N.Y. appellate court strikes down prior restraint on Lifetime docudrama
A New York appellate court struck down on Thursday a trial judge’s order forbidding Lifetime Entertainment Services from airing a drama based on a 2004 murder case. Lifetime had already aired the program last year after the court stayed the restraint pending resolution of the appeal.
Christopher Porco, convicted of murdering his father and attempting to murder his mother while they slept in their home, filed a pro se law suit from a New York prison to stop Lifetime from airing “Romeo Killer: The Christopher Porco Story." Porco, who is serving 46 years to life, had claimed that the movie was an unauthorized and fictional account and that use of his name violated civil rights law, the Times Union, in Albany, reported.

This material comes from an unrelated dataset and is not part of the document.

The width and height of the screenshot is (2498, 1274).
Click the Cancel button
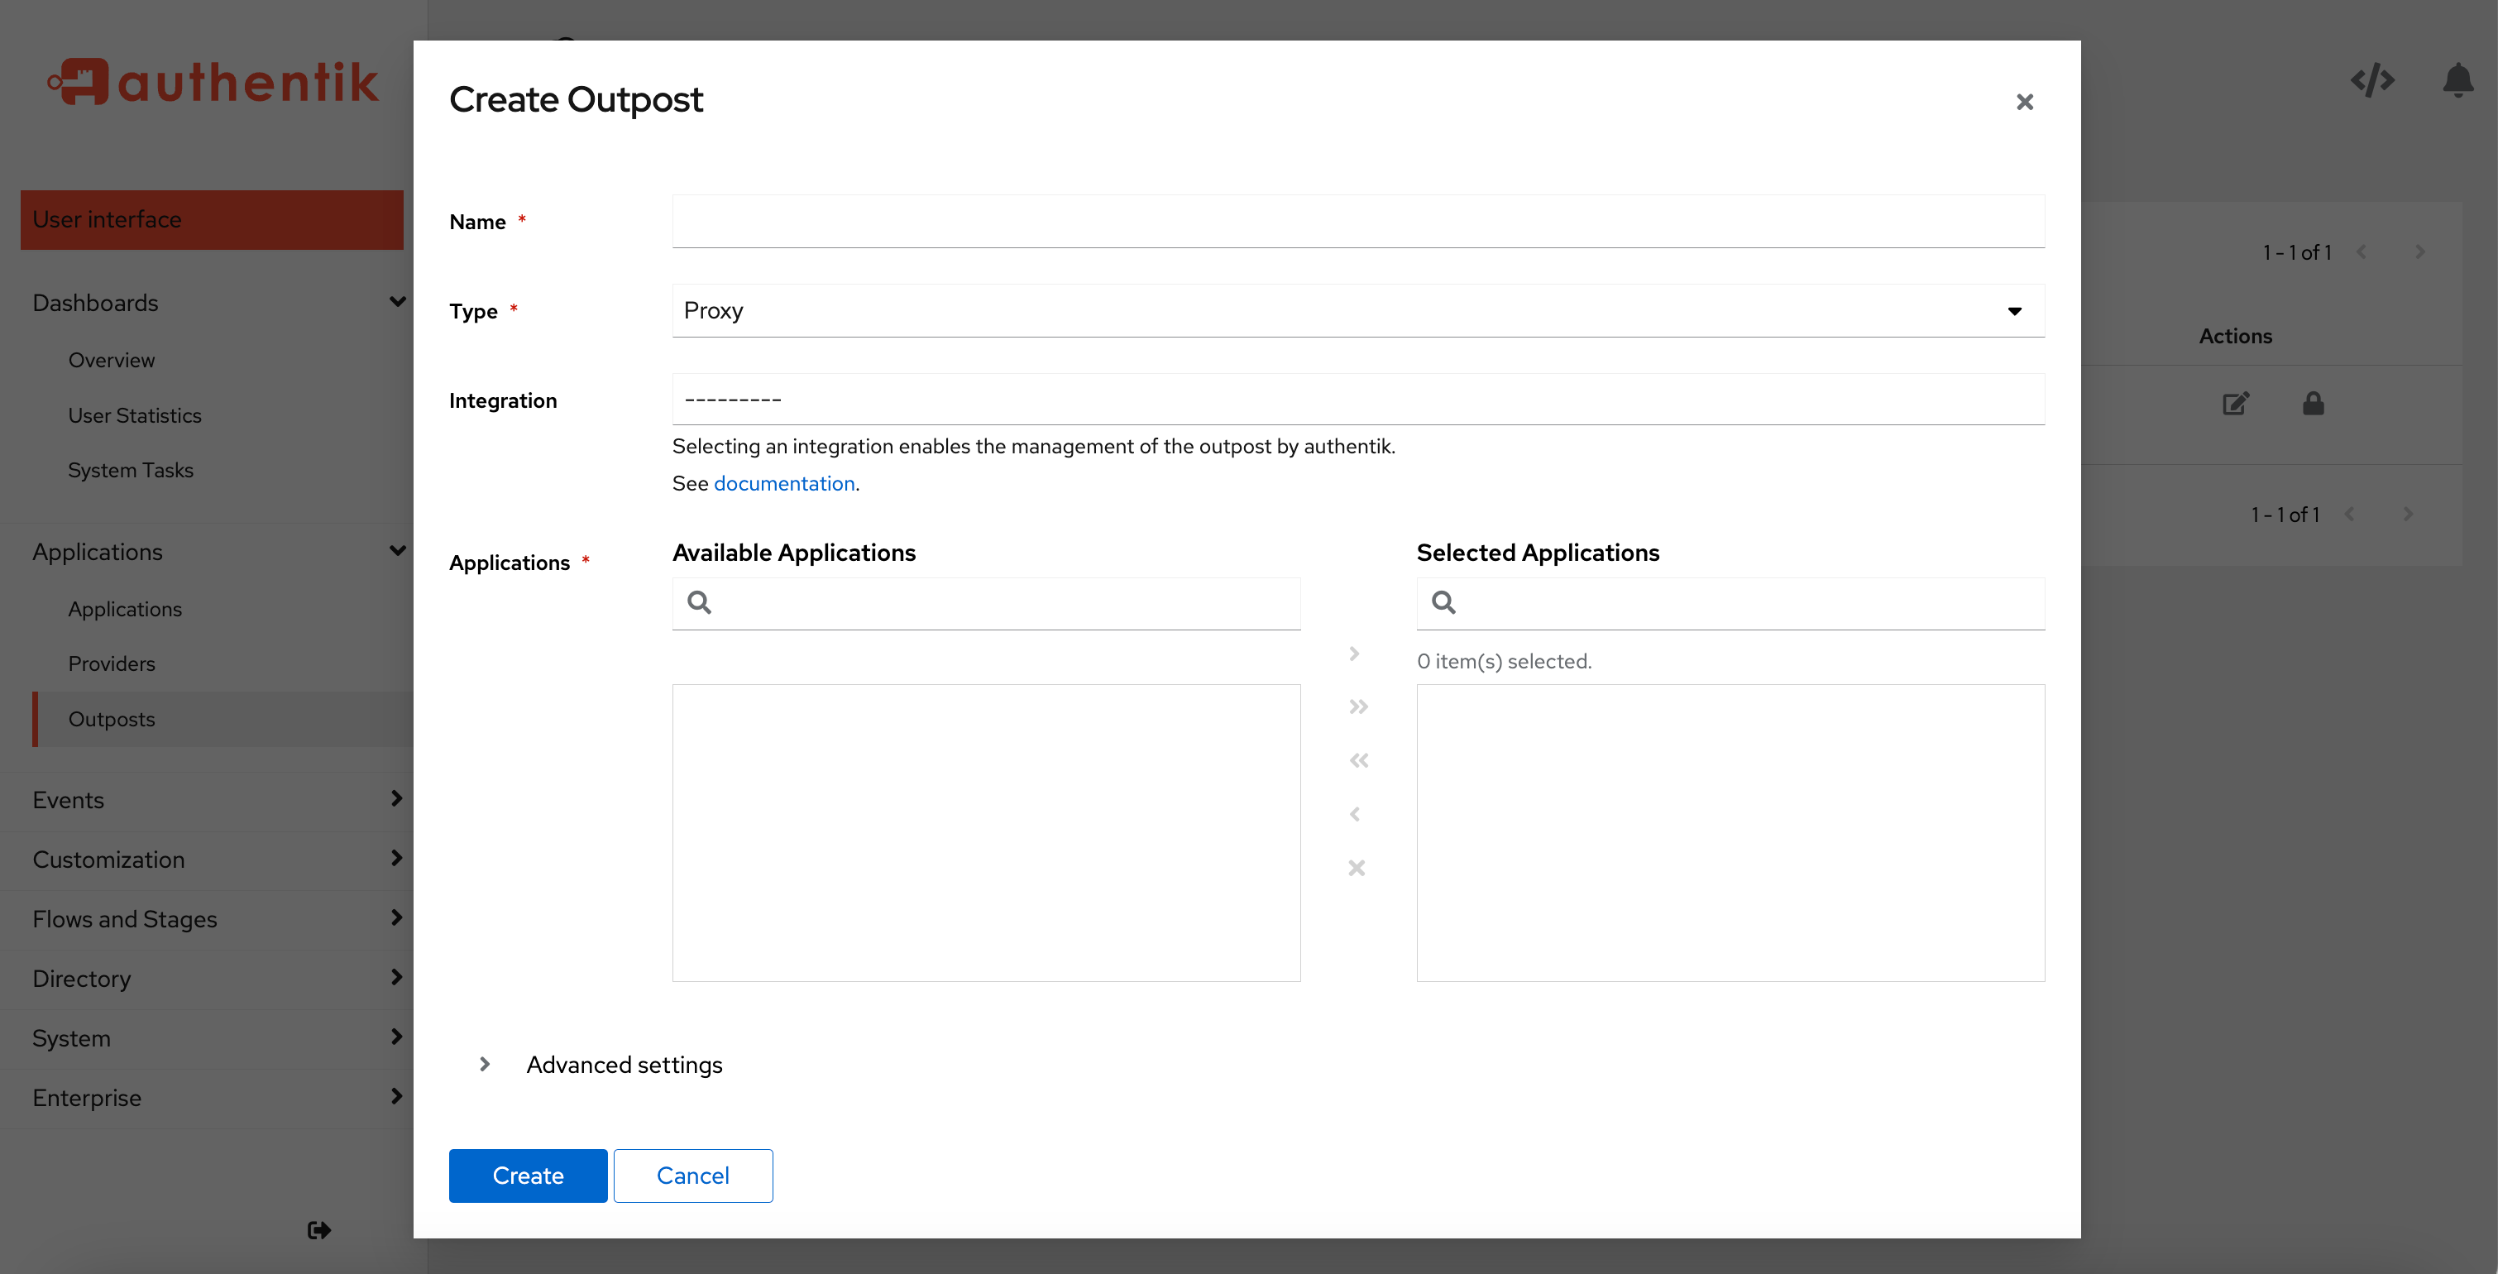pyautogui.click(x=692, y=1175)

The Supreme Court Appellate Division court found that a trial judge’s acceptance of Porco’s argument was an unconstitutional prior restraint on speech. Justice Karen Peters wrote in Porco v. Lifetime Entertainment Services that the film was of public interest, and that Porco failed to show “immediate and irreparable public harm” that would require censorship.

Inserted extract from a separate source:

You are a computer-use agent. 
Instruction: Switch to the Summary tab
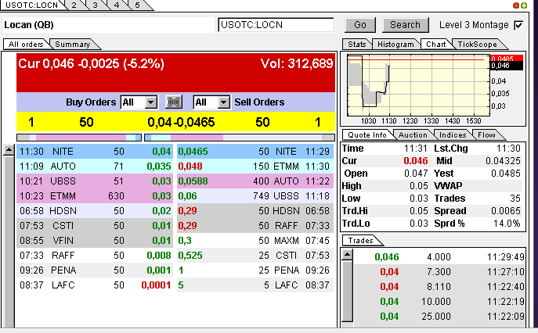pyautogui.click(x=72, y=45)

“Its broadcast would not create the type of imminent and irreversible injury to the public that would warrant the extraordinary remedy of prior restraint,” Peters wrote.
She added that even if parts of the film are fictionalized, that factor would not provide sufficient basis for banning it.
A trial court in Clinton County, N.Y. had granted a temporary restraining order to Porco in March 2013, but Lifetime got an emergency stay so the movie aired as scheduled last year, the New York Law Journal reported.